> 分析対象テキスト:

セッション情報 ワークショップ22(消化器外科学会・消化器病学会合同)

高度進行・再発消化器癌治療におけるcancer boardの役割

タイトル 外W22-7:

高度進行・再発膵癌診療における神戸大学膵癌Cancer Boardの役割

演者 外山 博近(神戸大大学院・肝胆膵外科学)
共同演者 松本 逸平(神戸大大学院・肝胆膵外科学), 具 英成(神戸大大学院・肝胆膵外科学)
抄録 【背景】当院で膵癌診療に関わる主な診療科は、消化器内科、肝胆膵外科、腫瘍内科、放射線科、放射線腫瘍科、病理診断科の6科にわたる。以前は各科ごとに紹介患者を受けて診断、治療をすすめ、必要があると判断した場合のみ個別に他科へのコンサルトを行うシステムであった。2009年の局所進行膵癌に対する多施設共同臨床試験への参加を契機に、神戸大学膵癌Cancer Board (Kobe Pancreatic Cancer Board : KPCB)を設立した。【メンバー】上記診療科のうち病理診断科を除く5科(病理診断科は月1回の参加)。毎回20名前後が参加。【開催日】毎週木曜19時(1~1.5時間)【検討対象】全科の膵癌全症例【目的・内容】(1)進行度診断と治療の標準化 (2)高度進行、再発例における集学的治療、臨床試験参加の検討 (3)治療経過・結果の報告。特に臨床試験例については有害事象例の情報共有 (4)膵癌全症例のデータベース作成 (5)若手医師の系統的教育(月1回各科スペシャリストによるミニレクチャー開催) 現在までの活動を通じ、特に局所進行膵癌の検討に重要性を感じている。局所進行膵癌では進展度の評価により治療方針が大きく変わる可能性がある。切除の可否、化学療法、化学放射線治療、臨床試験への参加、粒子線治療等のオプション呈示まで、専門医といえども意見が異なることが少なくない。診断から治療に関わる全科で、全症例を同じテーブルでdiscussionすることは、合理的な治療選択にもはや不可欠であると実感している。また、高度進行・再発例では、治療が始まれば二次、三次治療の選択枝は少なく、ともすれば患者・医療者ともに迷走しかねない危険性がある。臨床試験、粒子線治療等のオプション治療、BSC、緩和医療の呈示も含めて、各科のコンセンサスを得た上で行うことは、患者の安心感、選択肢の倫理的・医学的妥当性を担保する上で極めて重要であると実感している。Cancer Boardでのdiscussionが有用であった症例等を呈示し、当院での取り組みと今後の目標を紹介したい。

> データ記録:
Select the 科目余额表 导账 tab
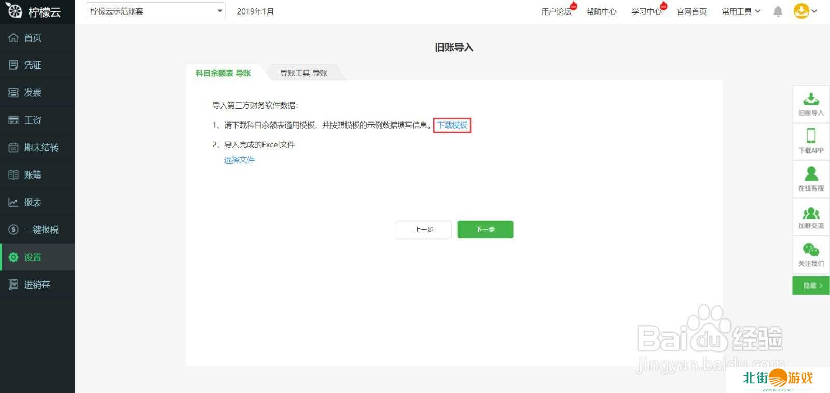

---

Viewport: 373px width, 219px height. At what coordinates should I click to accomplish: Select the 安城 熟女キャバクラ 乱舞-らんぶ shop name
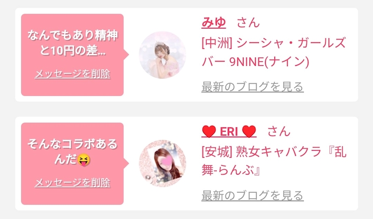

> 解答すべき問題:
(1) 抄録において、高度進行・再発例の治療を各科のコンセンサスを得た上で行うことが重要とされている理由を、1～3文で説明してください。
(2) 抄録によれば、神戸大学膵癌Cancer Boardはいつ開催されていますか。
(3) 抄録のうち、「セッション情報 ワークショップ22(消化器外科学会・消化器病学会合同)」から「逸平(神戸大大学院・肝胆膵外科学), 具 英成(神戸大大学院・肝胆膵外科学)」までを、両端の語句を含めて一字一句たがえずに書き写してください。

> 設問別の解答:
(1) 治療が始まると二次・三次治療の選択肢が少なく、患者・医療者ともに迷走しかねない危険性があるためです。臨床試験、粒子線治療等のオプション治療、BSC、緩和医療の呈示も含めて各科の合意を得ることで、患者の安心感と、選択肢の倫理的・医学的妥当性が担保されるとされています。

(2) 毎週木曜19時から1～1.5時間開催されています。

(3)
セッション情報 ワークショップ22(消化器外科学会・消化器病学会合同)

高度進行・再発消化器癌治療におけるcancer boardの役割

タイトル 外W22-7:

高度進行・再発膵癌診療における神戸大学膵癌Cancer Boardの役割

演者 外山 博近(神戸大大学院・肝胆膵外科学)
共同演者 松本 逸平(神戸大大学院・肝胆膵外科学), 具 英成(神戸大大学院・肝胆膵外科学)